Cr. Photo: Khun Ben Fin Wine
For those new to drinking wine Merlot is the easiest and most comfortable variety of red wine grape. I would recommend looking at new world wine in particular from either Australia or Chile as they are a more easy drinking style.
My white wine grape variety recommendation would be either Riesling or Sauvignon Blanc as they have a light crisp taste generally the alcohol level in no more than 12.5% ABV making them suitable to drink in a warm climate. Wines with a higher level of alcohol are best saved to be drunk after dark.
Wine is generally more expensive in most countries in Asia than Europe largely because of exorbitant taxation. The one exception being Cambodia with Laos in a close second. If you are planning to pack bottles of wine in checked baggage, I strongly recommend wrapping the bottles bubble wrap to avoid breakages.
The three things that can kill the taste of a wine are light, heat and vibration. When it comes to storing wine in Asia my recommendation would be in the refrigerator where the temperature and exposure to light are constant.

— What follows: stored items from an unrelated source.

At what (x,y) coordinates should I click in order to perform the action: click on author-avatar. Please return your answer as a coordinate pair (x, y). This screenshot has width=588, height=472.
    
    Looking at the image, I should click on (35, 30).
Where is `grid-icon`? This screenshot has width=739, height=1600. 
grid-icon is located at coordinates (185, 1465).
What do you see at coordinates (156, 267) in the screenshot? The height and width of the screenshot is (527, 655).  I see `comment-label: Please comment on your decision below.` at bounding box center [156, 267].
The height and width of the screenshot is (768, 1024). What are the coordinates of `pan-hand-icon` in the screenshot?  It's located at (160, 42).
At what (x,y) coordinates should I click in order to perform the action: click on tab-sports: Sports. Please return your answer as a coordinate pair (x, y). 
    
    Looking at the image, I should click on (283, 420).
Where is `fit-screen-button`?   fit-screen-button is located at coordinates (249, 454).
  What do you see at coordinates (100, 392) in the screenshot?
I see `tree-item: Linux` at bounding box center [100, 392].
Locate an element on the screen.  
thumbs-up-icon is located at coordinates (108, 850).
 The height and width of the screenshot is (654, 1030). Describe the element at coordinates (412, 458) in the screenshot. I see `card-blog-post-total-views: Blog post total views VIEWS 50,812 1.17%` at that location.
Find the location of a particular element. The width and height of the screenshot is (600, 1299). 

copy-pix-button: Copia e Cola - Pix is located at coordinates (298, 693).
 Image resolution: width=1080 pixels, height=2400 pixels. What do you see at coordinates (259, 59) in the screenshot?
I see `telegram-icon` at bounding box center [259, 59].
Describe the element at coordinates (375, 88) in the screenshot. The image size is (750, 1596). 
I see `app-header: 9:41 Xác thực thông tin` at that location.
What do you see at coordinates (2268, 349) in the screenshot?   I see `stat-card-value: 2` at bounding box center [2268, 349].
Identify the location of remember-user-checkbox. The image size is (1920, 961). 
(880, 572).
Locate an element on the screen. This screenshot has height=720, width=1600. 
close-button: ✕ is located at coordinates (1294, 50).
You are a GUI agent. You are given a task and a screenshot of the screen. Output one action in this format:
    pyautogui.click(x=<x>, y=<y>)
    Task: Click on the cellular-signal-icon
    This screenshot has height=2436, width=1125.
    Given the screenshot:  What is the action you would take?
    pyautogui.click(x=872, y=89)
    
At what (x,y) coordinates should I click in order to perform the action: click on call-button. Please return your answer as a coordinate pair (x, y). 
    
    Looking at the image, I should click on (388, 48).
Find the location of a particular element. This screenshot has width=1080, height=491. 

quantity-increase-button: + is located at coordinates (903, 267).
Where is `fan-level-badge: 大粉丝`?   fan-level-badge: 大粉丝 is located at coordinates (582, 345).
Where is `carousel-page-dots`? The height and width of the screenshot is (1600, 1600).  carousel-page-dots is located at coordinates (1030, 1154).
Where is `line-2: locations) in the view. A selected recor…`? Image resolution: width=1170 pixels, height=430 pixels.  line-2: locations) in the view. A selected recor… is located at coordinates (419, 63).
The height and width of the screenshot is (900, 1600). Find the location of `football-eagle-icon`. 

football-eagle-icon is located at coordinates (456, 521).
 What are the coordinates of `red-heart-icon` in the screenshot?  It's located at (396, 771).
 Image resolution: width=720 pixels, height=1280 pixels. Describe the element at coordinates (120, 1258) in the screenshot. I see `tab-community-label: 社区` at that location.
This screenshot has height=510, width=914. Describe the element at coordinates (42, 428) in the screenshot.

While a purpose built wine fridge would be ideal for those who are luck enough to own on, for the rest of us the reality is they will go in the domestic fridge. The humidity is high and the labels can quickly become wet and slip off the bottle. To protect against this happening I would recommend wrapping the bottle in plastic food wrapping. There is nothing worse that having a fridge full of nice bottles but not knowing what they are as the labels are missing.
To optimise the taste experience it’s essential that the wine is served at the right temperature, too cold and flavours and aromas will be suppressed, to warm the taste becomes flabby. If you are storing wine in the fridge take red bottle out the fridge 45mins to 1 hour prior to serving. For a white take it out and keep in a cooler of 50% ice, 50 % cold water.
Glasses are specifically designed to enhance the wine drinking experience. As we taste 90% of a wine with our nose, I would recommend a larger bowl glass to swirl the wine, allow air into the glass to release the aroma. Tall thin glasses do look divinely elegant in the hand but corset the taste.
Cr. Photo: Aziamendi
Hong Kong with its zero wine tax and close proximity to the Chinese market is today the world’s wine capital for trading premium wines. Investing in wine is mid-way between the gold market and the stock market. It is asset needs physical maintenance. There are two options for storing wine in Hong Kong. Hong Kong Wine Vaults (www.winevault.com.hk) is the largest self service wine facility in Hong Kong and offer the requisite space, security, temperature control. It works much like a security box at a bank. The customer rents cage space controlled by two keys, one the customers the other the vault’s. Deposits and withdrawals must be done in person which can be a draw back for a non-Hong Kong resident.
A second option Crown Wine Cellars (www.crownwinecellars.com) with six underground cellars and club house in what was the British Army’s Central Ordnance (Munitions) Depot. The bunkers are 20 metres underground with metre thick walls. They have installed state of the art computer controlled equipment to ensure even temperature, balanced humidity, zero vibration and controlled light exposure, text book cellaring. Customers simply need to instruct them two days before they wish to take wine out of the storage facility.
Whether you simply want to enjoy a glass in the sun or profit from going into the red (wine not debt), make it a delightfully enjoyable experience in Asia.